Nearly 200 seventh grade girls from 14 schools were introduced to careers and every day activities that require skills in mathematics and science during the Math Options Program at Penn State DuBois on May 7. The program is designed teach young girls how skills in these areas apply to a variety of real-world situations and rewarding careers. The hope is that they stay interested in mathematics by learning about the opportunities and success that they can realize through its use. The program is aimed at the specific seventh grade female demographic because statistics show that they are at the greatest risk for losing interest in these essential subjects.
"At this age, girls' interest in math really starts to decline," said Penn State DuBois Assistant Professor of Education Pamela Hufnagel, who serves as an organizer for Math Options. "By engaging them with these activities and helping to maintain an interest in math, it leaves the door open for future studies and careers. Efforts like these are effective in keeping girls in the math pipeline."

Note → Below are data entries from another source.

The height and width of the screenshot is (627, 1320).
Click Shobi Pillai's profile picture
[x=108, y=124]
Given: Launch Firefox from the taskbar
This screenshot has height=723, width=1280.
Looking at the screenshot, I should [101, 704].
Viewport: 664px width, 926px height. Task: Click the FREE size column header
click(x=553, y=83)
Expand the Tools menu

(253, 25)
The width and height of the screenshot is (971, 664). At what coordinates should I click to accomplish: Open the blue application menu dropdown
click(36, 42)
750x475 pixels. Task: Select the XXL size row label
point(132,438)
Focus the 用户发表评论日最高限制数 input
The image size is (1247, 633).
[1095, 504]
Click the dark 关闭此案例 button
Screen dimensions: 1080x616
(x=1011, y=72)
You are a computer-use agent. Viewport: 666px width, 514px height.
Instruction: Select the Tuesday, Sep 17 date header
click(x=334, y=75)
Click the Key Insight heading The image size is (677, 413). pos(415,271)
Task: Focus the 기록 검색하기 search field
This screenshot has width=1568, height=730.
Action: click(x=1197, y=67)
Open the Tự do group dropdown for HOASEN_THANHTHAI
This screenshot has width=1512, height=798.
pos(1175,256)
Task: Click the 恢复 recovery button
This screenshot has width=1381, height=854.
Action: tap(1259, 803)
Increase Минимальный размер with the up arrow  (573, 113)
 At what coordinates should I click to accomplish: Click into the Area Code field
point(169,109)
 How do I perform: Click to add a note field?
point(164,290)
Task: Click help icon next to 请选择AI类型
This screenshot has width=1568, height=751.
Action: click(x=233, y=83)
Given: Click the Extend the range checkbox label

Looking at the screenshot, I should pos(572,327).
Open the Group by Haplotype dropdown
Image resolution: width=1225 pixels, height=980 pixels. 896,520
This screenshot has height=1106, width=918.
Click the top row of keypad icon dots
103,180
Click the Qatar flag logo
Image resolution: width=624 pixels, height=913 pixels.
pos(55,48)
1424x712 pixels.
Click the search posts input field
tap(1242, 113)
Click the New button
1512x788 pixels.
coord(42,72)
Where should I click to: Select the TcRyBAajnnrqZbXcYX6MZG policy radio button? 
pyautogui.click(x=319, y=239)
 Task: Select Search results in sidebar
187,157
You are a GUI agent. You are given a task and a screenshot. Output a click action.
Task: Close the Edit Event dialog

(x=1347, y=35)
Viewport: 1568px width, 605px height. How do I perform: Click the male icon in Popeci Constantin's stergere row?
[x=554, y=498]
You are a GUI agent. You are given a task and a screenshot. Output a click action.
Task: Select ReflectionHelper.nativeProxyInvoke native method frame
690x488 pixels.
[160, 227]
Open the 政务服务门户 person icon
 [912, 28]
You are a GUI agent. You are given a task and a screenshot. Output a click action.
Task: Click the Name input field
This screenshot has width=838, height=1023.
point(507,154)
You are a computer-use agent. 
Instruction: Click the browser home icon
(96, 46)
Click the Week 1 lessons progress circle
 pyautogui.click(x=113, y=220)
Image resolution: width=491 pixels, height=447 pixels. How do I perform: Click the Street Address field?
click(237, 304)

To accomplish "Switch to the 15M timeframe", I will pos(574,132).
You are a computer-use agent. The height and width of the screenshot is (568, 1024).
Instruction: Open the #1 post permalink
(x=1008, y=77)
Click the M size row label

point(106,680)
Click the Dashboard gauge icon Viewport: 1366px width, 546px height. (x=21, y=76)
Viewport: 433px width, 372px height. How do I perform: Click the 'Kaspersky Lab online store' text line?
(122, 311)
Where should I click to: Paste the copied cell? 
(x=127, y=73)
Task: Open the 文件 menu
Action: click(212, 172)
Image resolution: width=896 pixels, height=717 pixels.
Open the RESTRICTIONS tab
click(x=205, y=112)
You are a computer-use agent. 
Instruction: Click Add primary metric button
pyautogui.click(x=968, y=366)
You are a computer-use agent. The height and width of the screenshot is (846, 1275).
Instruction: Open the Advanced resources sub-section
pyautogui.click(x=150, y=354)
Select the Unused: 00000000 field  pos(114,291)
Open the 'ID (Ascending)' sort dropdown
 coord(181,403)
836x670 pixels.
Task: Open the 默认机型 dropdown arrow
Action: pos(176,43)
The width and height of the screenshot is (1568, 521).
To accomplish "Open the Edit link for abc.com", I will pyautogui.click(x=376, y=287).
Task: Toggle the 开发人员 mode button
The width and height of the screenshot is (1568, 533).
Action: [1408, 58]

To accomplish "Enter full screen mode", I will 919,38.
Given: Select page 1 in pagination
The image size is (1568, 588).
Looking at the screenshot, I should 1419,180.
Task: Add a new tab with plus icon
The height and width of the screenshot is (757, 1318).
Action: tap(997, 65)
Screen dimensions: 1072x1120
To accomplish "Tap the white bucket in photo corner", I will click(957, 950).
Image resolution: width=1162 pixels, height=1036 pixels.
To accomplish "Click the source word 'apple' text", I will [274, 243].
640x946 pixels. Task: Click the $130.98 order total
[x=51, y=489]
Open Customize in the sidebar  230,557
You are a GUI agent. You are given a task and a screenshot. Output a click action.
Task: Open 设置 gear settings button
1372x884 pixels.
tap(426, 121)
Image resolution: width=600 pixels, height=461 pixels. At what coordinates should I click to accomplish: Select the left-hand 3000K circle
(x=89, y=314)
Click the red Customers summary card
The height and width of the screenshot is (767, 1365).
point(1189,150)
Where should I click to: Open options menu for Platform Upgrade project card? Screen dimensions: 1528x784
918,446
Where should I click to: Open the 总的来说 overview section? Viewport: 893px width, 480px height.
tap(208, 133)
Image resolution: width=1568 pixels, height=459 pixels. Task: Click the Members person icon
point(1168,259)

The activities the girls participate in through Math Options are focused on areas including health, engineering, production, forensics, and more. Volunteer instructors guide the students through the activities with the goal of providing a fun, hands-on learning experience where the girls can apply math skills to solve problems or gather information.
"There is huge value in this," said Kiya Riverman, a Penn State graduate student in geosciences who volunteered to teach a Math Options course on the movement of glaciers and rising sea levels. She said going beyond classroom lessons and showing students how math can be applied makes a big difference in the students' interest in the subject. "It's a lot easier to look at a glacier and get excited because you can get a physical sense of how the numbers are applied."
Riverman used a hands-on activity in her course that simulated glacial drift. She used model chutes, or the path a glacier would take in moving into the sea, lined with different types of material to simulate the varying surfaces glaciers travel on. The speed at which the glaciers travel varies depending on the surface, and Riverman's exercise demonstrated that. It also gave students the chance to determine what the differences in speed are between several types of surfaces.
"We're talking about how ice on land flows to the ocean and contributes to sea level rise. We're looking at model glaciers and chutes to demonstrate the speed of glaciers and how it is affected by what is under them. For example, glaciers with rocks under them move slower than those with sediment under them," Riverman said.
School districts and parochial schools who participated in this year's Math Options Program include Brockway, Clarion Limestone, Curwensville, DuBois, DuBois Area Catholic, Harmony, Immaculate Conception School, Johnsonburg, Kane, Moshannon Valley, Philipsburg-Osceola, Punxsutawney, Saint Marys, and Saint Marys Catholic.